8BC
- 8BC Gallery, exterior view, 1984, from the Archives of American Art
- Interactive map of 8BC
- Location: Manhattan, New York, U.S.
- Coordinates: 40°43′39″N 73°59′09″W﻿ / ﻿40.72750°N 73.98583°W
- Owner: Cornelius Conboy Dennis Gattra
- Type: Nightclub, Art gallery
- Events: Punk Contemporary art

Construction
- Opened: October 31, 1983
- Closed: October 22, 1985

= 8BC =

1980s Manhattan nightclub

8BC was a nightclub, performance art and music concert space, and art gallery located at 337 East 8th Street in the East Village neighborhood of New York City. Founded in 1983, the space closed in late 1985.

==History==
In 1980, co-founder Cornelius Conboy purchased the building with the intention of opening a theatre. During his time working on Theatre Row, Conboy became aware of the lack of experimental performance support in the area. He came across the space, a former farmhouse, in an area of the East Village described as "Little Dresden" due to the large quantity of burnt out and abandoned buildings. He intended the facility as a casual performance-oriented club space rather than a formal theater. His partner in the venture was Dennis Gattra, a member of a traveling circus and road manager for The Flying Karamazov Brothers.
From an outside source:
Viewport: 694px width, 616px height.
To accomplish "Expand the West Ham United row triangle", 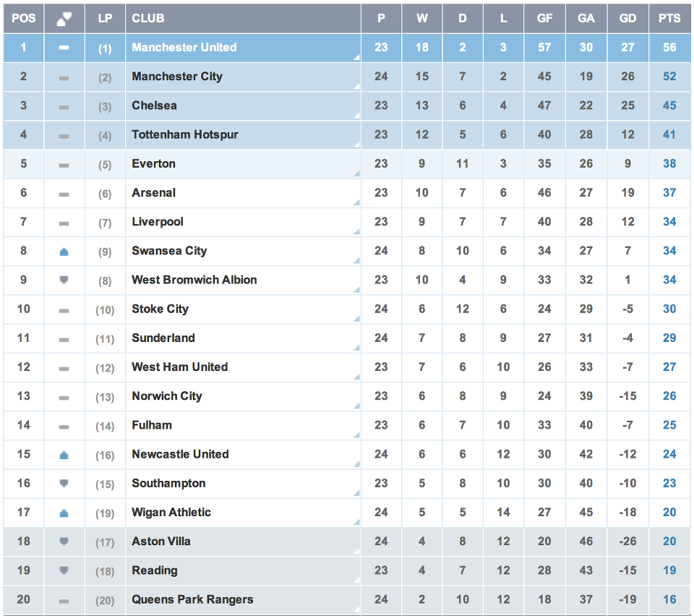I will [x=356, y=377].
The space opened on October 31, 1983, with Ucci's Circus Romanus, a four-hour variety show. The small space had a capacity of 200 people and a very large stage, which was longer than the main room of the club, and allowed for large performances. Large murals decorated the exterior and interior, and rotating exhibitions were held showcasing local and regional artists. The space relied solely on cover charges and bar sales, paying its performers a percentage of the admission revenues. 8BC was awarded a Bessie Award for its contributions to the local art community in 1985.
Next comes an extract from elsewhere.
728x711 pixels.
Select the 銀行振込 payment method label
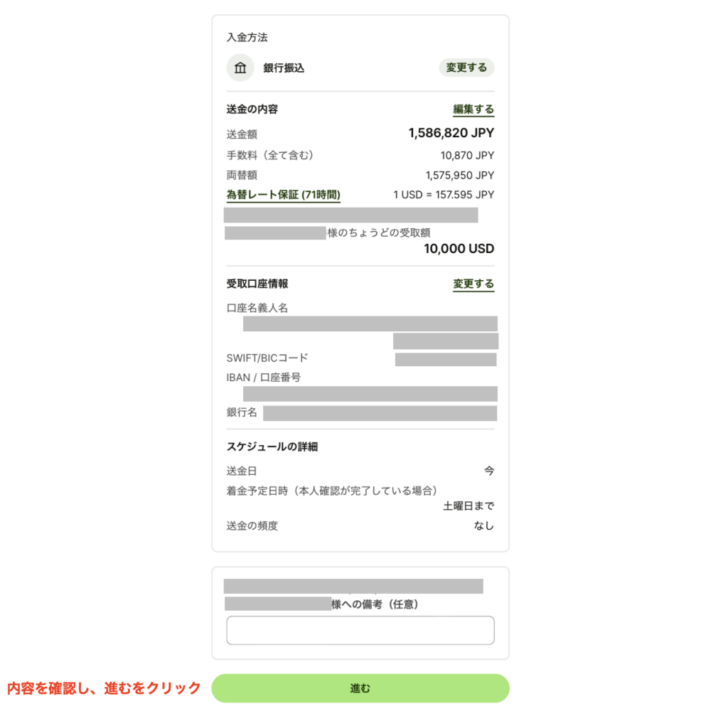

Having never obtained a certificate of occupancy to operate and violating zoning regulations for the neighborhood, the space closed on October 22, 1985, by agreement with the New York City Department of Buildings. A few days after the closing, a front-page article in The New York Times about the demise of 8BC and several other East Village clubs and performance spaces speculated that an era of small downtown New York clubs was being eclipsed by larger enterprises such as Palladium, The Limelight and Area. In 2000, Conboy donated his materials related to 8BC to the Archives of American Art.

==Performers==
During its first year the space showcased over 650 performances ranging from punk rock and no wave bands to cultural performances such as Japanese Butoh. Notable performers included Karen Finley, Steve Buscemi, John Zorn, They Might Be Giants, Leisure Class, Ethyl Eichelberger, Holly Hughes, Charles Busch, Raging Slab, Rhys Chatham's XS: The Opera Opus, and k.d. lang.

==In popular culture==
8BC is mentioned in the song "La Vie Bohème" in the musical Rent.